The tremors were felt as far afield as Vienna while the damage was concentrated in and around Petrinja, a town some 50km south of Croatia’s capital Zagreb.
Among the dead were a young girl in Petrinja and five people in a nearby village, Croatian police said.
As rescue teams shovelled away bricks and other debris, some elderly residents gathered in a park in downtown Petrinja, wrapped in blankets and afraid to return home.
“All the tiles in the bathroom are broken, all the dishes fell out,” Marica Pavlovic, a 72-year-old retired meat factory worker, told AFP of the damage to her home. “Even if we wanted to, we can’t go back in, there is no electricity.”
Earlier in the day Prime Minister Andrej Plenkovic said containers would be brought in to house those whose homes remained risky, while military barracks could also take in residents.
“It is not safe to be here, that’s clear as day now,” Plenkovic said as he took stock of the wreckage in Petrinja, which is home to some 20,000 people.
While officials were tallying the scale of the destruction, Petrinja’s mayor Darinko Dumbovic said that a – luckily empty – kindergarten was among the buildings that collapsed from the force of the quake.
“The city is actually a huge ruin.
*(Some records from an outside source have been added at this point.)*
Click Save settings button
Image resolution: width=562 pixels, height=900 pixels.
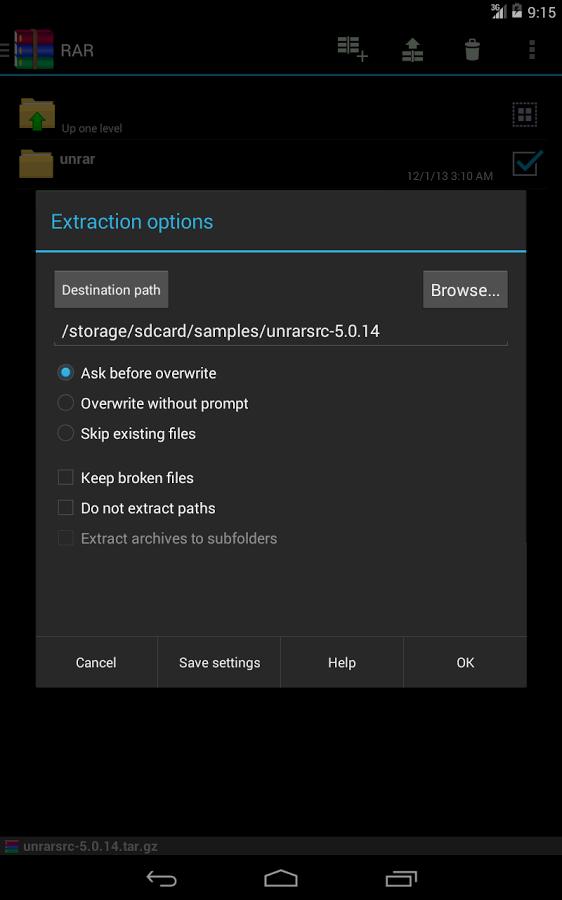tap(219, 662)
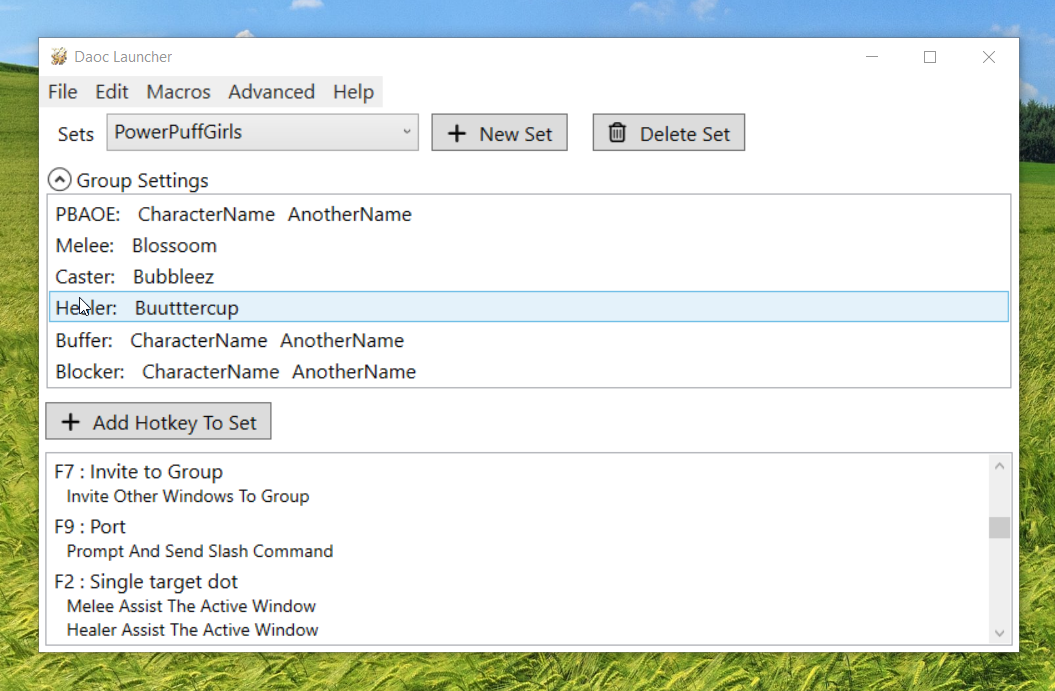Open the Advanced menu
The width and height of the screenshot is (1055, 691).
(x=271, y=91)
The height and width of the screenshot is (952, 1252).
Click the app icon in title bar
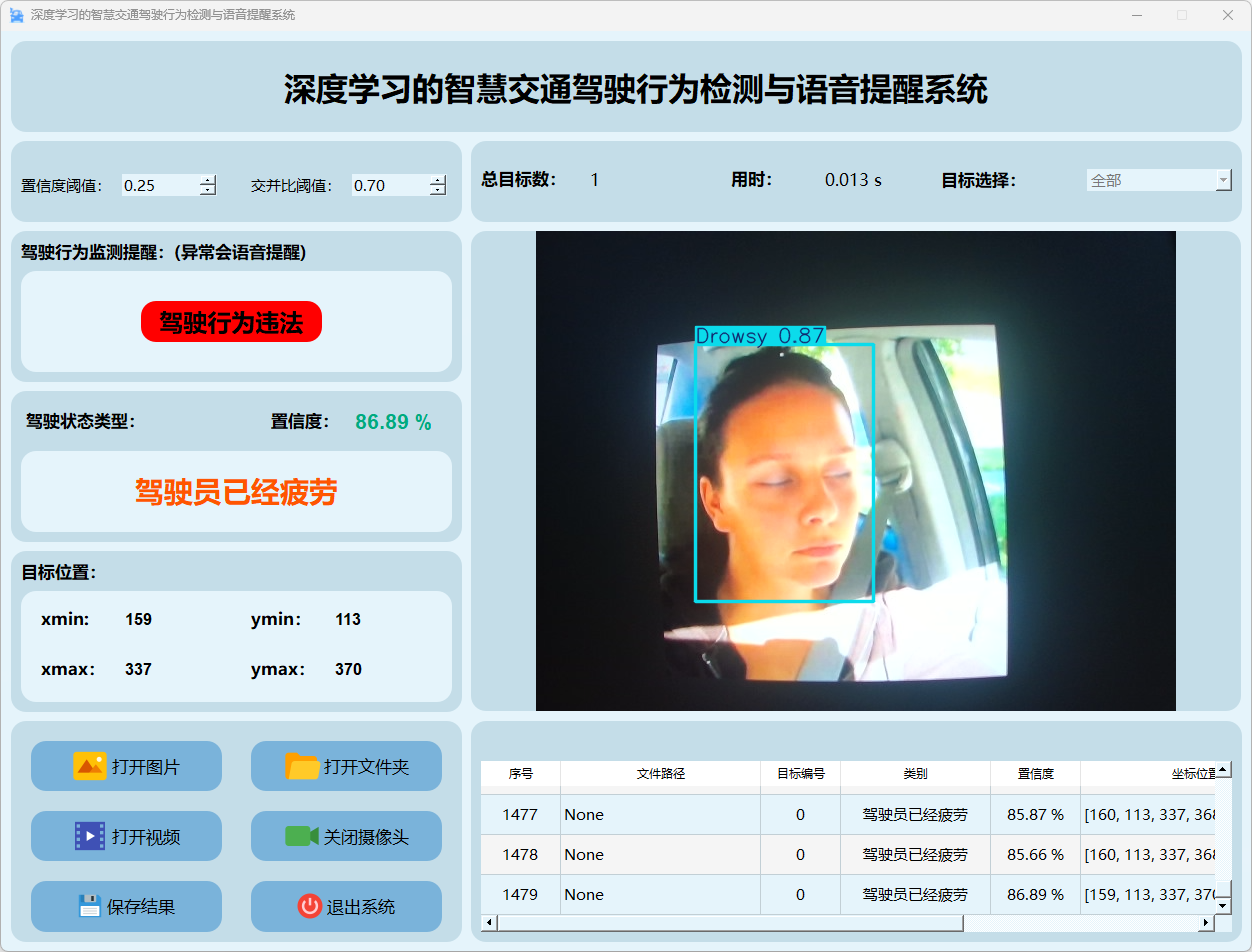point(16,15)
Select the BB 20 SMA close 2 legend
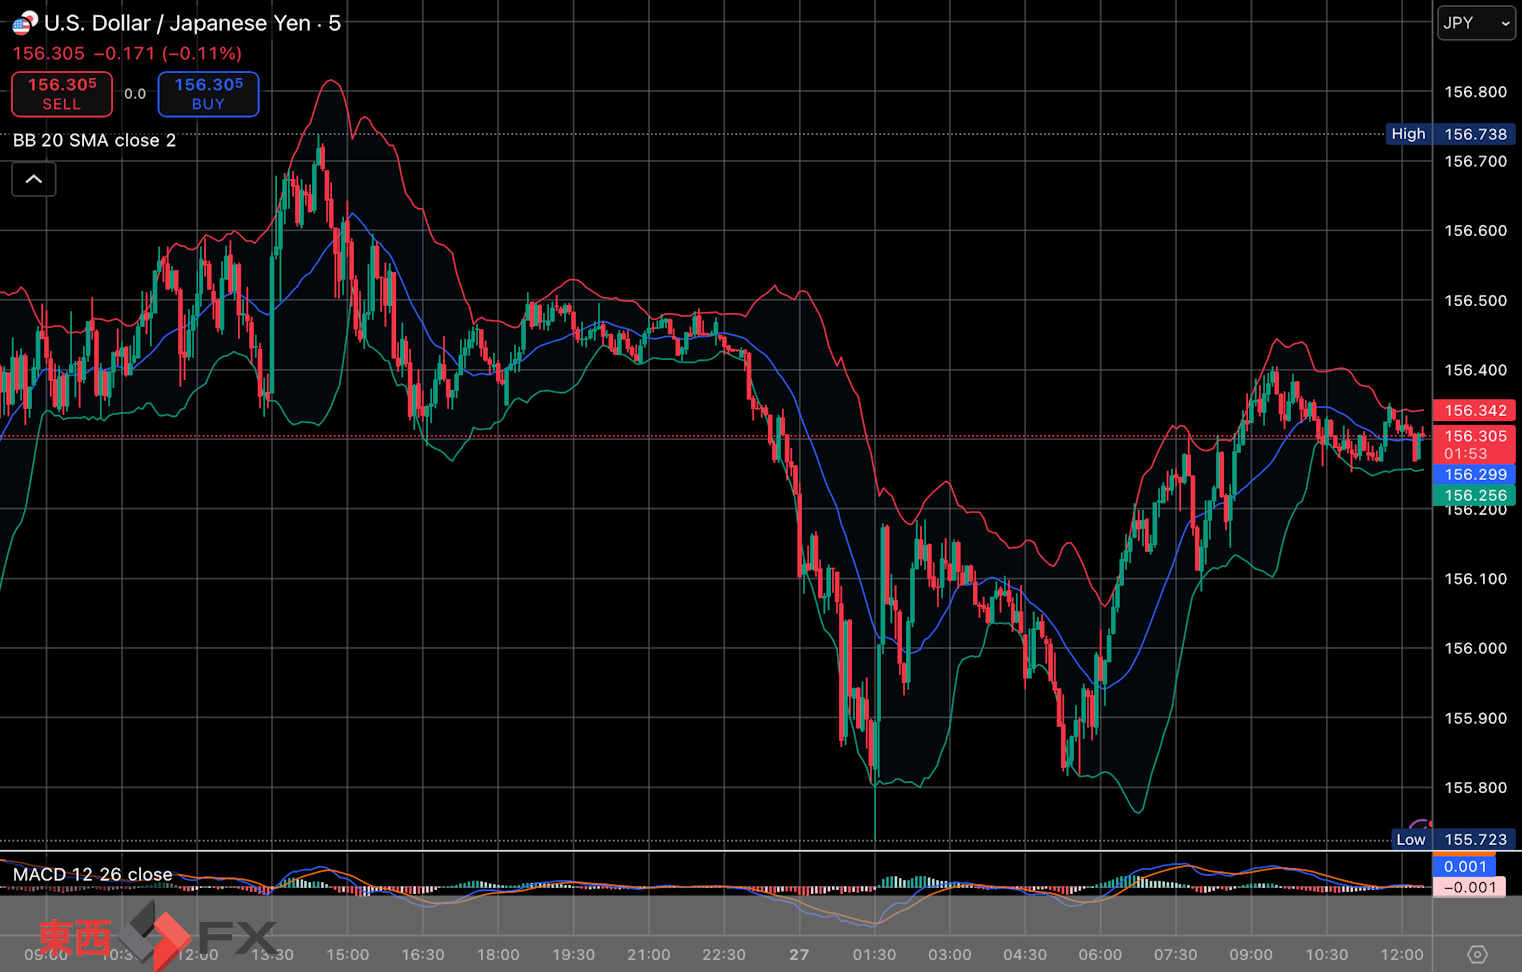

We are saving people, we are saving lives. We have dead people, we have missing people, injured people ... it is a catastrophe,” he told national radio earlier in the day.
The earthquake, which hit around 1130 GMT according to the US Geological Survey, rattled Petrinja and the surrounding area just one day after a smaller earthquake struck in the same vicinity, causing some damage to buildings.
The GFZ German Research Centre for Geosciences said it hit at a depth of 10km, with the epicentre in Petrinja.
Yesterday’s quake also shook the capital Zagreb, where panicked residents gathered in the streets as the shocks tore the tiles off roofs.
The tremors reverberated across neighbouring countries.
In Austria’s second city Graz, about 200km north of Petrinja, tall buildings wobbled for about two minutes, according to broadcaster ORF.
In Carinthia province, about 300km to the northwest of Petriinja, the earth trembled for several minutes and people described how their furniture, Christmas trees and lamps wobbled.
In Slovenia, the STA news agency said the country’s sole nuclear power plant, which is 100km from the epicentre, was shut down as a precaution.
Croatia’s state news agency Hina said in total the quake was felt in 12 countries.
European Union leaders said they were closely following the “devastating earthquake” and ready to send in help.
Charles Michel, president of the European Council, said “our thoughts go out to the injured and frontline workers”.